Geçtiğimiz günlerde Eskişehir Ticaret Odası tarafından yayınlanan Eskişehir Ekonomik Göstergeler Raporu, şehrimizin ekonomik tablosunu gözler önüne serdi. Raporda yer alan veriler, durumun ciddiyetini ortaya koyuyor.
Öncelikle, Eskişehir'deki ticari hayata dair rakamlara bakalım. Ekim ayında 162 yeni iş yeri açılmış, 52 iş yeri ise kapanmış. Her ne kadar açılan iş yeri sayısı kapananlardan fazla olsa da bu durum bizi yanıltmamalı. Zira pandemi koşullarında ayakta kalmaya çalışan esnafımız, artan maliyetler ve düşen alım gücü nedeniyle zor günler geçiriyor. Yeni açılan iş yerlerinin ne kadarının uzun vadede hayatta kalabileceği ise büyük bir soru işareti.
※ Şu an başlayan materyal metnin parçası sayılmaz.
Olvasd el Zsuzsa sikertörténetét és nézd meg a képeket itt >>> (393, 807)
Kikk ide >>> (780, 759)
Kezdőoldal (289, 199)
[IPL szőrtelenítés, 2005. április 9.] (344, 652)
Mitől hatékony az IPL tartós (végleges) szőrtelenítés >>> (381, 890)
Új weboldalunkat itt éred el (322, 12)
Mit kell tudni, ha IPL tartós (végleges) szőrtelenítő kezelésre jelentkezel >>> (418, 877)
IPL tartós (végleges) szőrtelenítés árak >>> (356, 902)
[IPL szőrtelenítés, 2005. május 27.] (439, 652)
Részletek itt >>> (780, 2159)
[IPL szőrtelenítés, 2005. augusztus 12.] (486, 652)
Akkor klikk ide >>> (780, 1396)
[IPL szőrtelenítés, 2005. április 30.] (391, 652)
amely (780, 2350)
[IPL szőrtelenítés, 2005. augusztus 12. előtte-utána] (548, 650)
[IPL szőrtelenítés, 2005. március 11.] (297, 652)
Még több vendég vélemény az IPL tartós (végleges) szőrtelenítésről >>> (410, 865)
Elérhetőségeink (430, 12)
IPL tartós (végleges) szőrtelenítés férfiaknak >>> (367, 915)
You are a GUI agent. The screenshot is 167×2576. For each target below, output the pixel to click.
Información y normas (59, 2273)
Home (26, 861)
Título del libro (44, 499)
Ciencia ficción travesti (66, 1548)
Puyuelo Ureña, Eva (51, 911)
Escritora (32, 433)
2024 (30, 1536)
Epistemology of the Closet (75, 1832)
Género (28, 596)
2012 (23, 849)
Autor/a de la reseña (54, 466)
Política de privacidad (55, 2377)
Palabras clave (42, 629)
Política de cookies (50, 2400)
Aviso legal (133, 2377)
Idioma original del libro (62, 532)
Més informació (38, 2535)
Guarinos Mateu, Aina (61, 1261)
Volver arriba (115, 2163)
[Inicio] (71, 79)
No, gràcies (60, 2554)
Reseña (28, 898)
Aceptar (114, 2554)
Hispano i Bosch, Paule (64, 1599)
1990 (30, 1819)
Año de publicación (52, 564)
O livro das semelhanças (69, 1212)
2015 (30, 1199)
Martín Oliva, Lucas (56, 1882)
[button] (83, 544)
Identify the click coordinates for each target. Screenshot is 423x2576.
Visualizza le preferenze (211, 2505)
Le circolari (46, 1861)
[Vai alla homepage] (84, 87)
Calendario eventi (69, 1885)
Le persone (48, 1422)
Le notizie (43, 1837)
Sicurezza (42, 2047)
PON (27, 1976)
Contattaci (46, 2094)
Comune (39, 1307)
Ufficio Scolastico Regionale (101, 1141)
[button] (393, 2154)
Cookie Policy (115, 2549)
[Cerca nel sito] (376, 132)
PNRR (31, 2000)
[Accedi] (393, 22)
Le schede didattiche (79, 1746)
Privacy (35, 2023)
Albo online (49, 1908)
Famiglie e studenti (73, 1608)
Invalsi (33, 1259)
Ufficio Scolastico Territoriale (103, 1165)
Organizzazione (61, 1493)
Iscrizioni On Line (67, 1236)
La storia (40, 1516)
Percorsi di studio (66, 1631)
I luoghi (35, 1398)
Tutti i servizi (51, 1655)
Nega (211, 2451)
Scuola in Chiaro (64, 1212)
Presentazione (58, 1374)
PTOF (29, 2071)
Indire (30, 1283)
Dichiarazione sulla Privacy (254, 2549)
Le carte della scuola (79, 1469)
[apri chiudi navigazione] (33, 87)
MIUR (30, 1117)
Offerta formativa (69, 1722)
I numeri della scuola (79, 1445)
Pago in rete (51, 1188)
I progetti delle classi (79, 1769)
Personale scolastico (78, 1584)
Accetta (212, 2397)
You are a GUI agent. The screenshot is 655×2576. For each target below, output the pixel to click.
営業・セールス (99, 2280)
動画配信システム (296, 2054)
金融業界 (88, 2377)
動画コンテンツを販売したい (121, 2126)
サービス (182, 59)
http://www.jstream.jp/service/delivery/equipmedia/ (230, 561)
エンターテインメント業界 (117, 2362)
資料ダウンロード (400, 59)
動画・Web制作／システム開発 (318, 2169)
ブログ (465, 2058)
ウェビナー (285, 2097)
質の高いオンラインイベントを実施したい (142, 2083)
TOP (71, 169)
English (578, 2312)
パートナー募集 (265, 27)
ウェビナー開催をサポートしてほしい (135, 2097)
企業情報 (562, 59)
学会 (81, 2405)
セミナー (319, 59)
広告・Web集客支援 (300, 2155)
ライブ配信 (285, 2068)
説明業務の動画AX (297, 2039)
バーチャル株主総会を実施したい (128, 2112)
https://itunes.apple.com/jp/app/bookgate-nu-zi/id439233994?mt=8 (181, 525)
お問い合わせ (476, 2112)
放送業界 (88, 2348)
Asıl endişe verici olan ise karşılıksız çek ve protesto edilen senet rakamları. Bir önceki yılın aynı ayına göre karşılıksız çek tutarı yüzde 345, protesto edilen senet tutarı ise yüzde 733 artmış durumda. Bu, esnafımızın nakit akışı sorunlarıyla boğuştuğunun, ödemelerde zorlandığının açık bir göstergesi. Rakamlar, ekonomik krizin derinleştiğini ve ticari hayatı derinden etkilediğini gözler önüne seriyor.
Elbette bu tablonun oluşmasında küresel faktörlerin de etkisi var. Pandemi tüm dünyada ekonomileri sarsmaya devam ediyor. Ancak ülkemizde yaşanan kur dalgalanmaları, enflasyondaki artış ve faizlerdeki belirsizlik, zaten kırılgan olan ekonomimizi daha da zorluyor. Eskişehir özelinde baktığımızda ise sanayimizin ve tarımımızın yaşadığı sıkıntılar, turizmdeki durgunluk gibi faktörler de cabası.
Cari açık arttı, enflasyon dizginlenemez hale geldi. Geçtiğimiz yıllarda uyarıları dikkate almayanlar, bugünkü bu tablonun birinci derece sorumlusu değil mi?
Evet, küresel salgın tüm dünyada ekonomileri etkiliyor. Ama bizim ülkemizde daha da derin sorunlar var. Döviz kurundaki aşırı dalgalanmalar, yüksek enflasyon, faizlerdeki belirsizlik derken, Eskişehir esnafı nefes alamaz hale gelmiş durumda.
Peki ekonomi yönetimi bu sorunları çözmek için ne yapıyor?
Üzülerek söylüyorum ki, ülkemiz genelinde olduğu gibi şehrimizin ekonomik geleceği de hiç de iç açıcı görünmüyor.